Before Mr. Trump’s arrival on the scene, Mr. Vance’s hillbillies fit poorly into the prevailing political framework for helping the downtrodden. Perhaps those people could be seen as another of the inexplicably overlooked minorities who, in the half-century since the Civil Rights Act of 1964, have from time to time come to the country’s attention — a kind of mission land to which the newest gospel of compassion, progress and rights hadn’t yet spread.
But that perspective was always distant from the way Mr. Vance saw the world. “A compassion that assumes a person is disadvantaged to the point of hopelessness is like sympathy for a zoo animal,” he wrote in the Catholic journal The Lamp in 2020, “and I had no use for it.”
Events since 2016 have presented Americans with another option — a Republican Party reoriented around the priorities of Donald Trump. Mr. Vance does not look out of place in the heart of that party. In early April he was the only candidate to win the endorsement of Ohio Right to Life, an anti-abortion activist group. Representative Marjorie Taylor Greene, the often outlandish Republican of Georgia, endorsed him, too. Asked at a debate to disavow her, Mr. Vance replied that he would not, because he had been taught that you shouldn’t “stab your friends in the back.”
That kind of talk is all over “Hillbilly Elegy.” It is practically his Mamaw’s philosophy of life.
At his appearance in Beavercreek, Mr. Vance spoke about his mother, clean for seven years, and how the fentanyl on today’s streets might have killed her had she still been using. Eventually he would get around to denouncing the “nonstop violence, sex-trafficking and drugs” at the Mexican border and calling for the building of Mr. Trump’s wall, but for a moment his conversation took on a softer note.

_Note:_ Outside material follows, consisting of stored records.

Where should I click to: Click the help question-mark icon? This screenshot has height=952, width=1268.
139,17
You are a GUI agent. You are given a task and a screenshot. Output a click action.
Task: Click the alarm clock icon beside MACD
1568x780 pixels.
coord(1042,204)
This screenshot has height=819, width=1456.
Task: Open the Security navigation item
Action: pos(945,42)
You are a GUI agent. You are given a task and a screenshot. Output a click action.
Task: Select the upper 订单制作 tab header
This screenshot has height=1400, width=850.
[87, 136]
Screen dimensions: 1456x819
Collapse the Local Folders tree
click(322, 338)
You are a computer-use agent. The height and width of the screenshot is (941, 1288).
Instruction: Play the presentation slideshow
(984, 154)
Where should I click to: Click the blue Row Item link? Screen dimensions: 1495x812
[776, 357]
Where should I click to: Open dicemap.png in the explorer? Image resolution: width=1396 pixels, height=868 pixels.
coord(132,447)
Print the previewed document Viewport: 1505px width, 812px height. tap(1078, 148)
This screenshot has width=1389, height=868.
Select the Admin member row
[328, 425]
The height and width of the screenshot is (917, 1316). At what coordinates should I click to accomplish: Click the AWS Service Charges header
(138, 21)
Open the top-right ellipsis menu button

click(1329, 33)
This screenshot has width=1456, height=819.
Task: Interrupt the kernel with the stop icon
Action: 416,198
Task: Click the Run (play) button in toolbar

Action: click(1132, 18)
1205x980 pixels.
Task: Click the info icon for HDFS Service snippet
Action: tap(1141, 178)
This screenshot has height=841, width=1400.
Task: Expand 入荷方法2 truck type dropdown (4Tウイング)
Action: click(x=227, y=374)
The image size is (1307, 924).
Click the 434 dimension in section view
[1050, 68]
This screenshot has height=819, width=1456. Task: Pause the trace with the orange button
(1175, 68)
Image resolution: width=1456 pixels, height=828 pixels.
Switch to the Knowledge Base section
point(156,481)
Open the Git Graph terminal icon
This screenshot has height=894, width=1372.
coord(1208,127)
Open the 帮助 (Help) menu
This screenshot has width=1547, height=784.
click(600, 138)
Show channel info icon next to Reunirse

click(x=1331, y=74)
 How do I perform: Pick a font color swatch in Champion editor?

“I love this country,” he said. “I love that it’s not just a country for everybody who does everything right, but it’s also an America for the giving of second chances. It’s for people who keep getting back on the horse.”
It can be difficult, even disorienting, to think of Donald Trump as having provided certain Americans with recognition, a second chance, a possibility of renewal. But he has. A politics that was unavailable has been made available. Under such circumstances accusing Mr. Vance of not backing Trumpism during the Obama administration is like accusing someone of not backing the New Deal during the Hoover administration or not backing gay marriage during the Reagan administration.
Mr. Vance’s liberal admirers and conservative opponents are not wrong to feel that something has changed since his book came out in 2016. But it isn’t Mr. Vance. It’s the country.